I don't have a copy of SPEC2006, can you provide a preprocessed source file or IR file?  The stack trace is not enough to guess the cause.
define void @test() {
for.end580:
  br i1 false, label %for.body602.preheader, label %for.cond794.preheader

for.body602.preheader:                            ; preds = %for.end580
  br label %for.body602

for.cond794.preheader:                            ; preds = %for.body602, %for.end580
  %fullElectEnergy.1.lcssa = phi double [ 0.000000e+00, %for.end580 ], [ %10, %for.body602 ]
  %electEnergy.1.lcssa = phi double [ 0.000000e+00, %for.end580 ], [ %3, %for.body602 ]
  ret void

for.body602:                                      ; preds = %for.body602, %for.body602.preheader
  %mul701 = fmul double 0.000000e+00, 0.000000e+00
  %mul703 = fmul double 0.000000e+00, 0.000000e+00
  %0 = call double @llvm.fmuladd.f64(double 0.000000e+00, double 0.000000e+00, double %mul701)
  %1 = call double @llvm.fmuladd.f64(double %0, double 0.000000e+00, double %mul703)
  %2 = call double @llvm.fmuladd.f64(double %1, double 0.000000e+00, double 0.000000e+00)
  %3 = call double @llvm.fmuladd.f64(double 0.000000e+00, double %2, double 0.000000e+00)
  %4 = call double @llvm.fmuladd.f64(double %mul701, double 0.000000e+00, double %mul703)
  store double %4, double* null, align 8
  %5 = load double, double* null, align 8
  %6 = load double, double* null, align 8
  %mul746 = fmul double 0.000000e+00, %6
  %mul747 = fmul double 0.000000e+00, %5
  %7 = call double @llvm.fmuladd.f64(double 0.000000e+00, double 0.000000e+00, double %mul746)
  %8 = call double @llvm.fmuladd.f64(double %7, double 0.000000e+00, double %mul747)
  %9 = call double @llvm.fmuladd.f64(double %8, double 0.000000e+00, double 0.000000e+00)
  %10 = call double @llvm.fmuladd.f64(double 0.000000e+00, double %9, double 0.000000e+00)
  br i1 false, label %for.cond794.preheader, label %for.body602
}

declare double @llvm.fmuladd.f64(double, double, double)
opt -slp-vectorizer -S -o -  ./repro.ll

Ok, I see the problem. I'd forgotten to reincrement the dependency counter when unscheduling. I'm amazed this worked at all.

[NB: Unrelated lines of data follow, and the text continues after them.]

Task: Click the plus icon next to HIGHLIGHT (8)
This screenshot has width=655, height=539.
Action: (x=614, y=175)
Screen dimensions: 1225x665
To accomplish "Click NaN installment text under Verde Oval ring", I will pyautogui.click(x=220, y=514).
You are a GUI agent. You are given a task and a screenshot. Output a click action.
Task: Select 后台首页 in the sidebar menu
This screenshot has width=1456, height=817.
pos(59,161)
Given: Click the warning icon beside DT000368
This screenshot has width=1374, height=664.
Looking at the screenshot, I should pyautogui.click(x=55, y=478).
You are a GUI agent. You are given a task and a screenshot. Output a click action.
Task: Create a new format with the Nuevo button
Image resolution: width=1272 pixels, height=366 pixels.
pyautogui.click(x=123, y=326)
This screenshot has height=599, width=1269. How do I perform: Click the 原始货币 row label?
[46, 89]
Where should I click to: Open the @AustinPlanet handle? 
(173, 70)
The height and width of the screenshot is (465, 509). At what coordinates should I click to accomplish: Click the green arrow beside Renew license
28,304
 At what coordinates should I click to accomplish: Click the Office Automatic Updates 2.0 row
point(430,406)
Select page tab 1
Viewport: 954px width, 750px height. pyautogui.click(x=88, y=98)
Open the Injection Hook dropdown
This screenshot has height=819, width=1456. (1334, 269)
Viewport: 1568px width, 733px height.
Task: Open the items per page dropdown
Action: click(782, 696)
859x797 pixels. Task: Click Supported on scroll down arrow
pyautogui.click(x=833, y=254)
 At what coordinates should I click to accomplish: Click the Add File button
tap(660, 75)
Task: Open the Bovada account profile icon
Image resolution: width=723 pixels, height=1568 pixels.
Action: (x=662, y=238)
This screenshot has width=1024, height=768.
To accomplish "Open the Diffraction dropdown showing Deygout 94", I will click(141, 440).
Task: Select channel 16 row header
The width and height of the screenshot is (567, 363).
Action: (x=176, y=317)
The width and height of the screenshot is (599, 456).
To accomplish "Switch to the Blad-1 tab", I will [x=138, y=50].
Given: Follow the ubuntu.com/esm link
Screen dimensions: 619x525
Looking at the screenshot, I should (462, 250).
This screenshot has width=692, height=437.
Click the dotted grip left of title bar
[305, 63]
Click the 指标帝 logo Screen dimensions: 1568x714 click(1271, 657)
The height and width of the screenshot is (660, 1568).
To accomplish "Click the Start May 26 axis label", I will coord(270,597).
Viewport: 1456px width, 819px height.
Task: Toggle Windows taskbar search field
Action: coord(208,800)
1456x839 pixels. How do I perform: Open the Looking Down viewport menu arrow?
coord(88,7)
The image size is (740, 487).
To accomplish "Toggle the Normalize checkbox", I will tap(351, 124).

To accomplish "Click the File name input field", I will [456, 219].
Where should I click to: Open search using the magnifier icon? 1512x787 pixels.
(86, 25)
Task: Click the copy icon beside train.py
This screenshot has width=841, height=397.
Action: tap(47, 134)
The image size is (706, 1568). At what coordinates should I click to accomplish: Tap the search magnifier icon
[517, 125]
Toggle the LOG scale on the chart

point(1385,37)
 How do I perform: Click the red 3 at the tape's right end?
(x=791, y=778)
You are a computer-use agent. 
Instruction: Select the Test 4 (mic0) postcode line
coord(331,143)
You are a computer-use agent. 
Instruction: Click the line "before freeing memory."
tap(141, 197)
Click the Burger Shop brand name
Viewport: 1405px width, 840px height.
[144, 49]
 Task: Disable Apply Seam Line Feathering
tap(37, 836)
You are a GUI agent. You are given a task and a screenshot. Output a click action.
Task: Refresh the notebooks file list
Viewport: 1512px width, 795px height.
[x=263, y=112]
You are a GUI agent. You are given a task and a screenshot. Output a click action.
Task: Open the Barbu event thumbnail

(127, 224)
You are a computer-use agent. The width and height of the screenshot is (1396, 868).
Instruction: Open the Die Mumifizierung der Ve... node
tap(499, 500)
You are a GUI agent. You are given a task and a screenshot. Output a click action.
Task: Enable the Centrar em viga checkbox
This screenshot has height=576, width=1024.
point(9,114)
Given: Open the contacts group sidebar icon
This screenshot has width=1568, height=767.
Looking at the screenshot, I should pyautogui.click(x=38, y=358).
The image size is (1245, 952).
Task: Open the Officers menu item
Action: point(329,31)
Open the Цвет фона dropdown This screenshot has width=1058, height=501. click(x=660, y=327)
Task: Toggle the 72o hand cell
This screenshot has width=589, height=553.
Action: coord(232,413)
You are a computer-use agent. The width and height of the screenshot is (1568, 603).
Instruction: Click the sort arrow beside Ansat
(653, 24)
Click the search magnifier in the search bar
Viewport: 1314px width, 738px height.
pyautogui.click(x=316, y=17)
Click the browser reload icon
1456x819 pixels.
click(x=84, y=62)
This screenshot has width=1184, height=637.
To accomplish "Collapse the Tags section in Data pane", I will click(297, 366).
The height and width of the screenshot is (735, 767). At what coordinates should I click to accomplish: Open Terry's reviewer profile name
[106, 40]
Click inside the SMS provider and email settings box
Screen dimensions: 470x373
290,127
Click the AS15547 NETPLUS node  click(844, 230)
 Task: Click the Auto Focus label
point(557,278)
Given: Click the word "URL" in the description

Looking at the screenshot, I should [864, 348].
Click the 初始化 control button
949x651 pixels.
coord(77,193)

reames abandoned this revision.Feb 4 2022, 1:14 PM

Once I dug into the failure reported, I realized that doing this correctly turned out to be much more complicated than I'd first thought. Given I don't have a strong motivation for this other than a minor performance win which doesn't even improve the example I'm currently targeting, I'm going to set this aside for now and return to it if warranted in the future.